Tutorials

The AI Engineer's Guide to Document Parsing in RAG Applications

October 26, 2024
  •  
4 minutes
Daniel Warfield
Senior Engineer

In the world of Retrieval-Augmented Generation (RAG), we often focus on the flashy aspects: sophisticated language models, clever prompting strategies and advanced retrieval techniques. But today, we're diving into a critical component that doesn't get enough attention: document parsing. Understanding and optimizing your parsing strategy is one of the keys to building high-performance RAG applications.

The Foundation of RAG: Document Parsing

Let's start with a fundamental truth: parsing is the bedrock of any RAG application. 

"The first step in any RAG application is parsing your document and extracting the information from it," says EyeLevel cofounder Neil Katz. "You’re trying to turn it into something that language models will eventually understand and do something smart with."

This isn't just about extracting text. It's about preserving structure, context, and relationships within the data. Get this wrong, and your entire RAG pipeline suffers. If you don't get the information out of your giant set of documents in the first place, which is often where RAG starts, it's “garbage in and garbage out” and nothing else will work properly.

The Heart of the Problem

The basic problem to solve is that language models, at least for now, don't understand complex visual documents. Anything with tables, forms, graphics, charts, figures and complex formatting will cause downstream hallucinations in a RAG application. Yes you can take a page from a PDF and feed it into ChatGPT and it will understand some of it, sometimes most of it.

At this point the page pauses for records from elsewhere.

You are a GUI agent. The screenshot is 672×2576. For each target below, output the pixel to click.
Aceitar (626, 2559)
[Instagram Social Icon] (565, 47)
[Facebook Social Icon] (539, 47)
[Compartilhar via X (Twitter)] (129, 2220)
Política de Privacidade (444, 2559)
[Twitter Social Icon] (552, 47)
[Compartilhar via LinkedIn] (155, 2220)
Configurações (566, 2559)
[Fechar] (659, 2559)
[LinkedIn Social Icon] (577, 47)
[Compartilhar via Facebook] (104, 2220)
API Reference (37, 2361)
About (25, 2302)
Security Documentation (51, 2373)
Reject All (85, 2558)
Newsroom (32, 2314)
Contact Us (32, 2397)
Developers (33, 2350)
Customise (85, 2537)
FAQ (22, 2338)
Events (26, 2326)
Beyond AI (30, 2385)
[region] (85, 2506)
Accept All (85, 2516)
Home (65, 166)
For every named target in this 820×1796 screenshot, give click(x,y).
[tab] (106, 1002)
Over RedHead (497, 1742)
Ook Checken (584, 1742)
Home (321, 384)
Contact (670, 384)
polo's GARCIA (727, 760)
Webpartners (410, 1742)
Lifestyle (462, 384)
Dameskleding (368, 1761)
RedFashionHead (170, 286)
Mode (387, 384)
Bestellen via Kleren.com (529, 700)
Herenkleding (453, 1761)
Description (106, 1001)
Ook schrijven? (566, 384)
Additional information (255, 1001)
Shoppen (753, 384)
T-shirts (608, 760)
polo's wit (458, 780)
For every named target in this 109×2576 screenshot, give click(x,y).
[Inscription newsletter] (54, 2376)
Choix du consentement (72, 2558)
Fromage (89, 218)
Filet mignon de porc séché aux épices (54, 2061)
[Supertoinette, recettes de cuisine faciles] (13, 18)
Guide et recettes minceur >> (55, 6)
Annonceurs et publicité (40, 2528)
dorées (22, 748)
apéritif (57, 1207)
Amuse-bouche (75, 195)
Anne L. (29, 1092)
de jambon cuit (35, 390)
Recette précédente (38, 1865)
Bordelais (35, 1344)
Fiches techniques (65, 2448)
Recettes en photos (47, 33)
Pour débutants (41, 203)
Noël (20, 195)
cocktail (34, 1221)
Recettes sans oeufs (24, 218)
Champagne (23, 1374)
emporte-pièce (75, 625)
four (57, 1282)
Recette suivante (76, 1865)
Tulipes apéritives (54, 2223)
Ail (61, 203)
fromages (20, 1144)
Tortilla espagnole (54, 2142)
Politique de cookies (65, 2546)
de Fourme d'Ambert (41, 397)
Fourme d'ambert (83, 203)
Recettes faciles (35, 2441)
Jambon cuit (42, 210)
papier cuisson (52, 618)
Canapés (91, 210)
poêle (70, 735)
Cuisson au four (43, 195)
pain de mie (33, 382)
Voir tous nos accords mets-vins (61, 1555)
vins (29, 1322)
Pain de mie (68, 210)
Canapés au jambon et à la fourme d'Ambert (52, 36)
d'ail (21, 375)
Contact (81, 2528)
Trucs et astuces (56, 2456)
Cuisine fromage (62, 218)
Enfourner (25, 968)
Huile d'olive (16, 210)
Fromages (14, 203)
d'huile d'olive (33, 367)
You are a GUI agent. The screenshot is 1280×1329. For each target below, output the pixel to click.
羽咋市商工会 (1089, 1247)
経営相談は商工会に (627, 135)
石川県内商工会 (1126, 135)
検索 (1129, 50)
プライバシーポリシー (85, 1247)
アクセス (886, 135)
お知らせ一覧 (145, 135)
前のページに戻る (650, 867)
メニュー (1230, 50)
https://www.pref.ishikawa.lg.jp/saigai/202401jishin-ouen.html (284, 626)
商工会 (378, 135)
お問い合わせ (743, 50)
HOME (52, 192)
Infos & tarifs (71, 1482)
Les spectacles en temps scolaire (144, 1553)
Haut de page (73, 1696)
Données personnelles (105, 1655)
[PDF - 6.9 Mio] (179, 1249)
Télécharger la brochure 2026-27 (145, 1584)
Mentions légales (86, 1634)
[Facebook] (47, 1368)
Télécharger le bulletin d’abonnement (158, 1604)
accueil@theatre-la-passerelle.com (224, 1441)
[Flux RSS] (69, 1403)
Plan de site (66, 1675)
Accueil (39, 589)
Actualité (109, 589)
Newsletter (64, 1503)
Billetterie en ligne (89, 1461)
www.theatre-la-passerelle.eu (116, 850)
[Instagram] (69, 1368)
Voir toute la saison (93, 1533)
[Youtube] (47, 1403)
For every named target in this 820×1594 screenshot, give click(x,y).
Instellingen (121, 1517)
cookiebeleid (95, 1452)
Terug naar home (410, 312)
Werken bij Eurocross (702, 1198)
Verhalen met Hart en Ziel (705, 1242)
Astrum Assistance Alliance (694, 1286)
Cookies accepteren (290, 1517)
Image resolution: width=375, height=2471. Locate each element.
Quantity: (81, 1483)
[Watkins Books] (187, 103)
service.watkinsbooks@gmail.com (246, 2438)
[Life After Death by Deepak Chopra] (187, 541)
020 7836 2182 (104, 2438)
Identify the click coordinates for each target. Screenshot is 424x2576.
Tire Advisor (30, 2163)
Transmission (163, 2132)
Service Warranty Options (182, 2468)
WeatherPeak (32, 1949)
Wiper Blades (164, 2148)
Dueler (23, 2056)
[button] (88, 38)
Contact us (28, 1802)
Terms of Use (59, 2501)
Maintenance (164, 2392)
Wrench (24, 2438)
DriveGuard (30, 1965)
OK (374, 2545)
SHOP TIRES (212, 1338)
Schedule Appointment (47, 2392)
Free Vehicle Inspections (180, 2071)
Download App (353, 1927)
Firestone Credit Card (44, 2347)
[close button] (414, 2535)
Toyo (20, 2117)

But try doing this at scale with thousands or millions of pages and you've got a mess and eventually downstream hallucinations for your RAG.

So devs need some way of breaking complex documents apart, identifying the text blocks, the tables, the charts and so on, then extracting the information from those positions and converting it into something language models will understand and that you can store in your RAG database. This final output is usually simple text or JSON.

This problem isn't new btw. There are entire industries devoted to ingesting medical bills, restaurant receipts and so on. That's typically done with a vision model fine tuned to a very specific set of documents. The model for receipts isn't good at medical bills. And vice versa.

The new twist is RAG often deals with a highly varied set of content. A legal RAG, for example, might need to understand police reports, medical bills and insurance claims.  The second twist is the information needs to be converted into LLM ready data.

So let's talk about what's out there.

Parsing Strategies: Breakdown of Approaches

Let's examine some common parsing strategies, their strengths, and their limitations using an example of a medical document showcasing exam dates and fees in a table:

1. PyPDF

Image: PyPDF results showing minimal information extracted from the table in the medical document.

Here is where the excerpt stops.